• _Exercise instructions_:
Transcribe the records line for line, starting at the beginning and ending with the line that contains "(x=30, y=191)", with both of those lines included.

start

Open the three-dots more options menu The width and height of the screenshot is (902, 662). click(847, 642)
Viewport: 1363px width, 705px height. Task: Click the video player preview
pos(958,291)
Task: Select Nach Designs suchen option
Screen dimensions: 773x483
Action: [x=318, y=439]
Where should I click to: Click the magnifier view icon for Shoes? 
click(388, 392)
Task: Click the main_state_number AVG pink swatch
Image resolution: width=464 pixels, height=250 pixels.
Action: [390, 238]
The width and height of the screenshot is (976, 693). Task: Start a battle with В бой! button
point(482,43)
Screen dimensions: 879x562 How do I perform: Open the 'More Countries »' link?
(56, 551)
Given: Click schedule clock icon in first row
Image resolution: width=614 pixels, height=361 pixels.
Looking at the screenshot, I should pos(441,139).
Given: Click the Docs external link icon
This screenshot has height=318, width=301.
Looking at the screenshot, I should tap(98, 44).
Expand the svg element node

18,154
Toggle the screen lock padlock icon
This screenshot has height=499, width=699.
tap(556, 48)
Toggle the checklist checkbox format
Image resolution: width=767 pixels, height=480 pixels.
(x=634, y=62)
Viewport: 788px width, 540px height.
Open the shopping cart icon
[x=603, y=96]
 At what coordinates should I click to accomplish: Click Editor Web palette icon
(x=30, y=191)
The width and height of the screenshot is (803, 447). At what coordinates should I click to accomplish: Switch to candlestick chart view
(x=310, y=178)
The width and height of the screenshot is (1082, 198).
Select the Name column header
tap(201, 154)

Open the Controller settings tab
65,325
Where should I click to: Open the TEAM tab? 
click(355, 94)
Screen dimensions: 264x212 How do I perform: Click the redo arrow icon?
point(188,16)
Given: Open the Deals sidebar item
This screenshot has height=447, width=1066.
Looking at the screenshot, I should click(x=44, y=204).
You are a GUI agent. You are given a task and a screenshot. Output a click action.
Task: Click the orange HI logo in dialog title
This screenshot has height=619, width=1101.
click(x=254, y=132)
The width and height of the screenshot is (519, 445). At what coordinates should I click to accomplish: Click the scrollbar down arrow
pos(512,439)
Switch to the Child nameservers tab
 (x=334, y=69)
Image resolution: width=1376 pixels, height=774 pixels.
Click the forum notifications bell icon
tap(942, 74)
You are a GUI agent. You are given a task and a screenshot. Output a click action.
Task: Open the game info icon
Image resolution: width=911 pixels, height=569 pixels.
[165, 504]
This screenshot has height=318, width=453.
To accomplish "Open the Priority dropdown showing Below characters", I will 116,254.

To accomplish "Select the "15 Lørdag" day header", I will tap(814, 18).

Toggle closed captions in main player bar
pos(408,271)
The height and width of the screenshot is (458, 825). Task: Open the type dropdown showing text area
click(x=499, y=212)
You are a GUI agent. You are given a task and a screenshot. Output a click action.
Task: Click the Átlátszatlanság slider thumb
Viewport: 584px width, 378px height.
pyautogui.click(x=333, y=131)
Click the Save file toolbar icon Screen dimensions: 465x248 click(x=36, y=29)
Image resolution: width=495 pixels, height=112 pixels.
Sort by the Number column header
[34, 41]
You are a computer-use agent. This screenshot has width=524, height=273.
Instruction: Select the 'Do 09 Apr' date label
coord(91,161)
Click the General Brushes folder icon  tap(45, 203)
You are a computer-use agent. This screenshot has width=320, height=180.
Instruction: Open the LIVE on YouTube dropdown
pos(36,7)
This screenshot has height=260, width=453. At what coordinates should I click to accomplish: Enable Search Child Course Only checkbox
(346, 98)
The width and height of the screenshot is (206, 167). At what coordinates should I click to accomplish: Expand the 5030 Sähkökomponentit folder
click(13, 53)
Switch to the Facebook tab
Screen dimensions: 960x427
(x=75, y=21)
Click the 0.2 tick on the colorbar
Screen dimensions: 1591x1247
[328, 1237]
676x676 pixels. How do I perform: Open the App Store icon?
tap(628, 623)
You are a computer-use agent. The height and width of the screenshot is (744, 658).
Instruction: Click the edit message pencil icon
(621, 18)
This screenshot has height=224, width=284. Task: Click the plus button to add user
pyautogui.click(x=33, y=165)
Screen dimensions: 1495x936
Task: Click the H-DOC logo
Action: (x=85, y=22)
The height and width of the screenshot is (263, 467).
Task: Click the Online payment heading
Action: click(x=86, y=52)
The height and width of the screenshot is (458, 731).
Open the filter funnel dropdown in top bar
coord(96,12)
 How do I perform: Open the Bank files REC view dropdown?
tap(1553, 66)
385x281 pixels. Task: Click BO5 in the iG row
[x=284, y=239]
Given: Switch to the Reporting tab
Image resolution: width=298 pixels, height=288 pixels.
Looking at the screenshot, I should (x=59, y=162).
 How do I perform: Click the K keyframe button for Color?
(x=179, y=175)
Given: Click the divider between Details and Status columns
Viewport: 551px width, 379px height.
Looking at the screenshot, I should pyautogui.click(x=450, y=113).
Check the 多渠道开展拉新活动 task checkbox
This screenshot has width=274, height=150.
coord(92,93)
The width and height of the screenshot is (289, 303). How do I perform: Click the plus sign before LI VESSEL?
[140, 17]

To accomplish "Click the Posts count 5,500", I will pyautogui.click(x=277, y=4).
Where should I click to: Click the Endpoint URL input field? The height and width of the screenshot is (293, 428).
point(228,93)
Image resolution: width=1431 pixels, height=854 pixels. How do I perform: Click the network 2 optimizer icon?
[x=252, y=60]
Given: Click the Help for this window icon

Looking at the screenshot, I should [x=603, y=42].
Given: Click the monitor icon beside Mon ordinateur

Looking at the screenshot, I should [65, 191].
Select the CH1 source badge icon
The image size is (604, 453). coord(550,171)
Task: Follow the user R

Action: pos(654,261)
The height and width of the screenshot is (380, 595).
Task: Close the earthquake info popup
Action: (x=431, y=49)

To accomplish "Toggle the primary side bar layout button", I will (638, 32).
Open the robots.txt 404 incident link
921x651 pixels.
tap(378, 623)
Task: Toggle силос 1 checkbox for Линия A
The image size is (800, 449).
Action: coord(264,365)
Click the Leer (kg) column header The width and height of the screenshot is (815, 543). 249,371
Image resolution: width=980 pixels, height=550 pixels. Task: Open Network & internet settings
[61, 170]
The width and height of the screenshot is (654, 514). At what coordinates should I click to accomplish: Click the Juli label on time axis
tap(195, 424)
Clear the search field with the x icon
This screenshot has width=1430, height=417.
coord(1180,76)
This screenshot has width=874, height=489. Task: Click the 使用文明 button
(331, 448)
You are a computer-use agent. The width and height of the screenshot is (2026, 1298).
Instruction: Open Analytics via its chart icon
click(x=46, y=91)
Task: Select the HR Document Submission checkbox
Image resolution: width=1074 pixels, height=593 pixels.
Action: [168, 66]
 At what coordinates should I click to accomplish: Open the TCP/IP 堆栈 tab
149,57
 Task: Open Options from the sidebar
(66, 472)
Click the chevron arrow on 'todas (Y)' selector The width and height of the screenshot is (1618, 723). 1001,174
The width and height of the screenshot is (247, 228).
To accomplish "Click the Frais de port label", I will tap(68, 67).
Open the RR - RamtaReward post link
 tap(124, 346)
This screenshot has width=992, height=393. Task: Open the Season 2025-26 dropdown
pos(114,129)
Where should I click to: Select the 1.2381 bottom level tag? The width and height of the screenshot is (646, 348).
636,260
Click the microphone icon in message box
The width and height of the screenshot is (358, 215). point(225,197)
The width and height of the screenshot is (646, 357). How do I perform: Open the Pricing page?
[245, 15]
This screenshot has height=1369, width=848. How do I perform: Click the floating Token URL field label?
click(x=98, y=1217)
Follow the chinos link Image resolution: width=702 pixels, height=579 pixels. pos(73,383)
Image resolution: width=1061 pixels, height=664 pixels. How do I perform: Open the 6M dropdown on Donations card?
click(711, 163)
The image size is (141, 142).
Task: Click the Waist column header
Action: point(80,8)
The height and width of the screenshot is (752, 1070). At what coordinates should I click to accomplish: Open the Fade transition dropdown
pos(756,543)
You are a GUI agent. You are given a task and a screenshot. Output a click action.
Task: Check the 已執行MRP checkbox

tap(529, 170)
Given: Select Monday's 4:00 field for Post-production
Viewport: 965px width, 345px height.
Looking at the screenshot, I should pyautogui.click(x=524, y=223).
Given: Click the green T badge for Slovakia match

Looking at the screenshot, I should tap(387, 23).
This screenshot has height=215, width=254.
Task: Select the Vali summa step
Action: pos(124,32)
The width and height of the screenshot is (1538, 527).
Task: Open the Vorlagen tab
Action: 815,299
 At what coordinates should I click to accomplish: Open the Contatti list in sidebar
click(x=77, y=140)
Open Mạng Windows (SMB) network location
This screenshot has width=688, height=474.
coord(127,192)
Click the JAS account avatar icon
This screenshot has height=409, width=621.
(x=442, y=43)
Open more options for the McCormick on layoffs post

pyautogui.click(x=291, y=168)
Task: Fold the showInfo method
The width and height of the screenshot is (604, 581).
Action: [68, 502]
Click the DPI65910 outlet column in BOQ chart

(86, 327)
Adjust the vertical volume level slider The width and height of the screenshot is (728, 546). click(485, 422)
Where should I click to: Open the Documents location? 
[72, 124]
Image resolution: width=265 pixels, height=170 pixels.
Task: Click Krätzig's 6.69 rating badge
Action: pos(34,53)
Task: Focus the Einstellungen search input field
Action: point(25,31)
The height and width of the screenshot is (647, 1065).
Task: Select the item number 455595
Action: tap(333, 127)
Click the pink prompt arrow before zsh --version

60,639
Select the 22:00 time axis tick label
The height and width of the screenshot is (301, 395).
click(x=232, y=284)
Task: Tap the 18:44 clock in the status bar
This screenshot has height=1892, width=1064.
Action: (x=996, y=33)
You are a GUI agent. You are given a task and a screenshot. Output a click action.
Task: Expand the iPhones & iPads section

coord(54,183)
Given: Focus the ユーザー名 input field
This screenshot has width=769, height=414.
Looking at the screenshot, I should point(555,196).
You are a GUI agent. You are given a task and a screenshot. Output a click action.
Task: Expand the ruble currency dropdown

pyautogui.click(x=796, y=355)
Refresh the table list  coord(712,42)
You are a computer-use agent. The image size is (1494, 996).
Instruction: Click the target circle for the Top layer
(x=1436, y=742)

end

• _Completed exercise_:
Open the three-dots more options menu The width and height of the screenshot is (902, 662). click(847, 642)
Viewport: 1363px width, 705px height. Task: Click the video player preview
pos(958,291)
Task: Select Nach Designs suchen option
Screen dimensions: 773x483
Action: [x=318, y=439]
Where should I click to: Click the magnifier view icon for Shoes? 
click(388, 392)
Task: Click the main_state_number AVG pink swatch
Image resolution: width=464 pixels, height=250 pixels.
Action: [390, 238]
The width and height of the screenshot is (976, 693). Task: Start a battle with В бой! button
point(482,43)
Screen dimensions: 879x562 How do I perform: Open the 'More Countries »' link?
(56, 551)
Given: Click schedule clock icon in first row
Image resolution: width=614 pixels, height=361 pixels.
Looking at the screenshot, I should pos(441,139).
Given: Click the Docs external link icon
This screenshot has height=318, width=301.
Looking at the screenshot, I should tap(98, 44).
Expand the svg element node

18,154
Toggle the screen lock padlock icon
This screenshot has height=499, width=699.
tap(556, 48)
Toggle the checklist checkbox format
Image resolution: width=767 pixels, height=480 pixels.
(x=634, y=62)
Viewport: 788px width, 540px height.
Open the shopping cart icon
[x=603, y=96]
 At what coordinates should I click to accomplish: Click Editor Web palette icon
(x=30, y=191)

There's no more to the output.